Already in the city, Godfrey walked with a childhood friend to Union Square. People playing guitars and holding candles -- complete strangers gathering together. "You felt as though there was so much outpouring of emotion at this center. Everyone was just looking south. You'd go from cluster to cluster of candlelit people. There would be sign and messages," she said. "You felt enveloped by the raw emotion of those of people that came to the square."

Godfrey later took up photography and works for The East Hampton Star. She carried no camera back then.

Several hours later, she and her friend walked back Uptown, passing the 28th Street Armory. Hundreds of pieces of papers attached to the walls and fence, with photographs, asking if a father, a mother, a sister, a brother, a husband, a wife, a daughter, a son had been seen.
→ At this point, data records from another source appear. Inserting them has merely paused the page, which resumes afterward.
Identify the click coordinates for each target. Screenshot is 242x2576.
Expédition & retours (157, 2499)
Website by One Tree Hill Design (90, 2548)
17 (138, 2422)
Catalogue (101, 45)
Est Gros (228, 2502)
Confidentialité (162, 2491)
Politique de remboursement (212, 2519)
"It's the small things that get under your skin," she said. "I don't think the brain can take in the hugeness at looking down the street at what you've always seen and having it not be there, visibly not be there in the landscape."

She's not sure she would have gone back to the city had it not been her friend's funeral.

"I am very grateful to have shared a sociological moment because everybody knows where they were," she said.

Months later, there was a funeral for their friend. He had worked on Wall Street and knew almost everyone at Cantor Fitzgerald, which was ostensibly wiped out by 9/11. It was a loss she was sure would have broken his heart.